● **TEXT**
□ □ □ □ □

Dösedösen

Ray ist verschwunden. Fünf Kilometer vor Cuxhaven sacke ich in eine Hängematte bei einem Strandbad, schlafe sofort ein. Höre nur noch Rays Kameraklicken. Als ich erwache, ist er weg. Es gibt so viel zu sehen an der Elbmündung. Schiffe, Industrie, Bagger, Windräder, Radler, Schafe. So viel zu fotografieren, dass wir staffellaufähnlich auf dem Deich radeln, uns gegenseitig immer wieder überholen, uns nie aus den Augen verlieren. Ein Touristenpaar mit zwei winzigen Hunden treibt hunderte Schafe vor sich her. Die Tiere blöken, haben vor Menschen und Rädern keine Angst, aber die beiden Pinscher schieben die vergleichsweise riesigen Wolllieferanten vor sich her wie ein Gletscher die Endmoräne. Schafslaola. Ob Herrchen und Frauchen die unübersehbaren Hundeverbotsschilder am Eingang zum Deichweg nicht gesehen haben? Der örtliche Schultheiß droht darauf mit Geldbuße. Oder ist es jene Ach-der-tut-doch-nix-Ignoranz, die Hundebesitzern manchmal zu eigen ist?

Morgens auf dem Zeltplatz dachte ich noch demütig, dass es mein demokratisches Schicksal ist, um den Nachtschlaf gebracht worden zu sein, stellt die Truppe mit den vielen Kindern doch eine eindeutige Mehrheit gegen Ray und mich und noch drei-vier arme Teufel, die lieber schlafen wollten. Wenn die Mehrheit nachts Lärm beschließt, ist das eine legitime Sache. Dafür haben wir in Europa seit 1789 gekämpft. Nun ist es mit den beiden Hundchen anders. Wie russische Oligarchen halten sie die Lämmer in Schach.

Kurz nach dem Losradeln spüre ich die Erschöpfung. Werde wortkarg, beantworte alle Fragen, die Ray stellt, morgenmufflig mit Ja, Nein, Schwarz oder Weiß. Ich könnte durchaus verstehen, dass er einfach weiter geradelt ist, als ich in der Hängematte eingeschlafen bin. Mit so einem Murrer will doch niemand radeln. Es könnte auch sein, dass er selbst verpeilt ist wegen wenig Schlaf. Dass er gar nicht bemerkt hat, wie ich rumhänge.

Nun in einem Café in Döse – haha, Döse, das passt -, schreibe ich diese Zeilen, lade das iPhone, wird mir klar, dass die letzten drei Einträge gar nicht entstanden wären ohne die Widrigkeiten. Bloggen also nur eine Art Druckstab im wohl berechneten Fachwerk des Lebens?

Lastfall S wie Störenfried, da soll mir mal jemand nen Cremonaplan für zeichnen.

Ray SMSt, er sei auf der blauen Brücke bei Alte Liebe.

(sanft redigiert und gepostet von Sofasophia)

□ □ □ □ □

● **VORLIEGENDES MATERIAL**

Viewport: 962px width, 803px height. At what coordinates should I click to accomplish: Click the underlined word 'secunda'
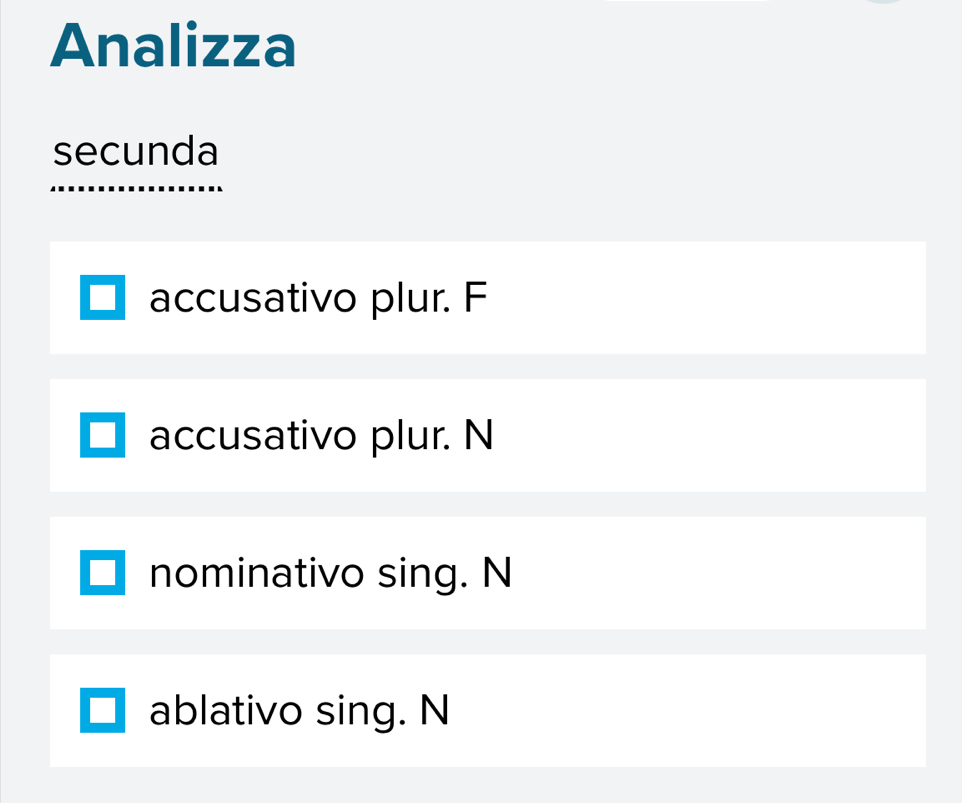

□ □ □ □ □

● **GESTELLTE AUFGABE A**
Beantworte zum Text die folgenden Fragen:
(i) Was treibt das Touristenpaar mit den zwei winzigen Hunden vor sich her?
(ii) Womit droht der örtliche Schultheiß auf den Hundeverbotsschildern?
(iii) Wo befindet sich Ray laut seiner SMS?
● **GESTELLTE AUFGABE B**
Gib aus dem Text die Passage wortgetreu wieder, beginnend mit „Lastfall S wie“ und weiter bis einschließlich „gepostet von Sofasophia)“.
● **GESTELLTE AUFGABE C**
Fasse den Text in drei Sätzen zusammen.

● **VOLLSTÄNDIGE ANTWORT A**
(i) Hunderte Schafe.
(ii) Mit Geldbuße.
(iii) Auf der blauen Brücke bei Alte Liebe.

● **VOLLSTÄNDIGE ANTWORT B**
Lastfall S wie Störenfried, da soll mir mal jemand nen Cremonaplan für zeichnen.

Ray SMSt, er sei auf der blauen Brücke bei Alte Liebe.

(sanft redigiert und gepostet von Sofasophia)

● **VOLLSTÄNDIGE ANTWORT C**
Fünf Kilometer vor Cuxhaven schläft die Ich-Person in einer Hängematte bei einem Strandbad ein, und beim Erwachen ist Ray verschwunden. Zuvor haben die beiden staffellaufähnlich auf dem Deich an der Elbmündung geradelt und gesehen, wie zwei winzige Hunde eines Touristenpaars trotz Hundeverbotsschildern hunderte Schafe vor sich hertreiben. Nach einer durch eine laute Gruppe mit vielen Kindern gestörten Nacht auf dem Zeltplatz schreibt die Ich-Person erschöpft in einem Café in Döse diese Zeilen, und Ray meldet per SMS, er sei auf der blauen Brücke bei Alte Liebe.